• **Quoted text**:
╔══

Pricing Your Initial Proposal

One of the most common questions Pros ask: "Should I include pricing in my initial proposal?" Yes. Proposals that include an initial estimate see 3-5x more customer engagement than those that don't. That alone should guide your decision.

What Customers Are Looking For

When customers post a project, they're trying to answer two things:

  1. Is this the right person?
  2. Is this roughly within budget?

They are not expecting a fully scoped Statement of Work, nor a final price. They just want a credible starting point.

What to Include

Provide an initial estimate or estimated range based on:

  • What they described
  • What's most likely true
  • Your experience with similar projects

Make it clear it's directional and will be refined after a short call.

Example:

"Based on what you've shared, projects like this typically fall in the $2,000–$3,500 range. I'd confirm final scope and pricing after a brief discovery call."

╚══

• **Direction A**: Please list every basis the pricing guide gives for an initial estimate or estimated range.
• **Direction B**: Write the next section of the pricing guide, picking up after its sample estimate quote.
The listing that comes next is separate material, unrelated to the pricing guide.

• **Dataset content**:
╔══

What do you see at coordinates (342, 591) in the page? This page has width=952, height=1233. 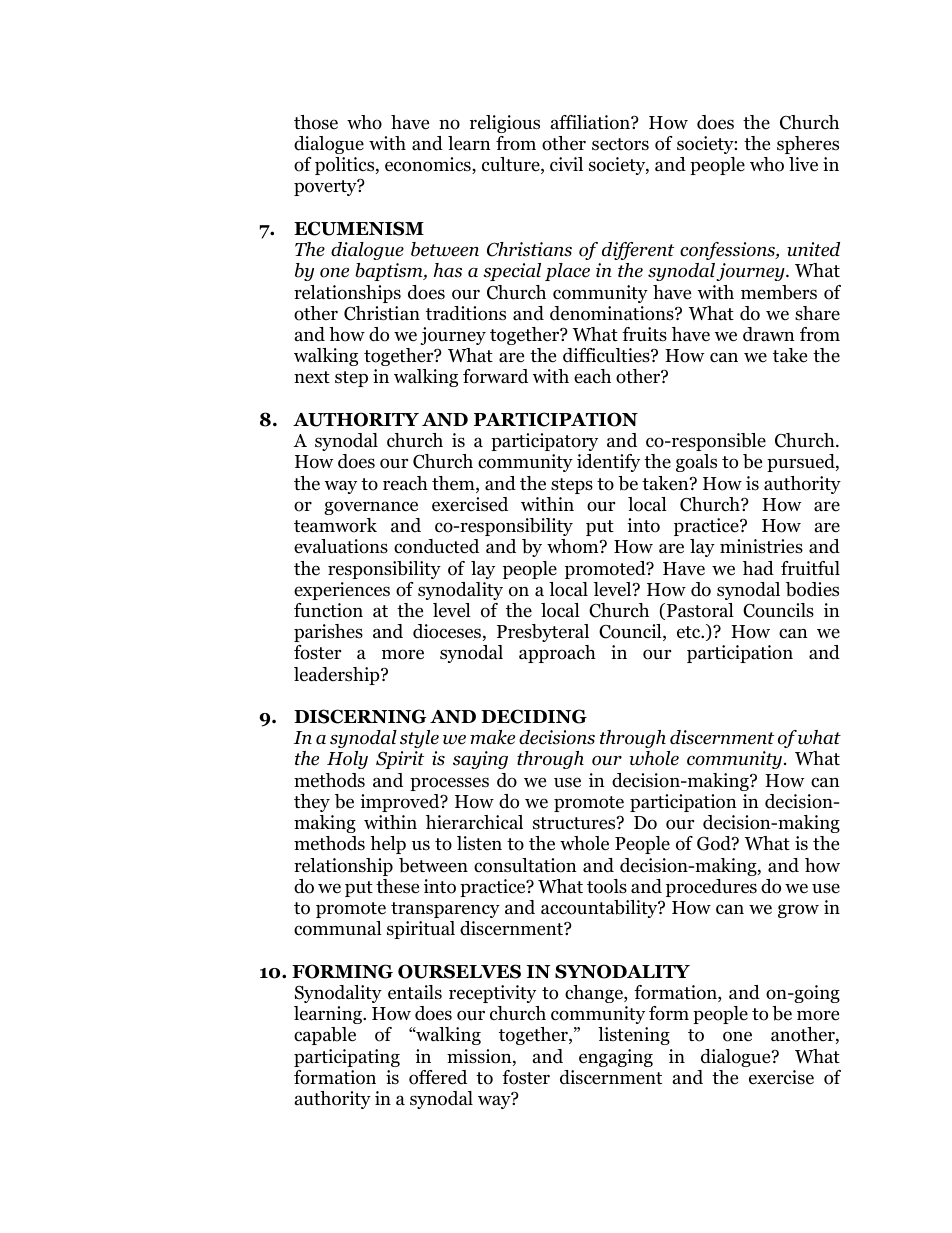 I see `experiences` at bounding box center [342, 591].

╚══

• **Exercise result A**:
- What they described
- What's most likely true
- Your experience with similar projects

• **Exercise result B**:
Then, enter a value in the "Initial Estimate" field - could be the minimum, or some reasonable estimate within that range. That's it.

What Not to Do

Don't:

  • Omit pricing altogether
  • Inflate your estimate to cover every possible worst-case scenario
  • Add in features they didn't mention

If complexity emerges during the discovery call, adjust your pricing prior to sending the final proposal. This is expected. The discovery call is where refinement happens.

The Principle

Price for what's most likely true — not for everything that could go wrong. A clear initial estimate builds trust, signals experience, and dramatically increases engagement. It moves the customer toward a conversation – and conversations win deals.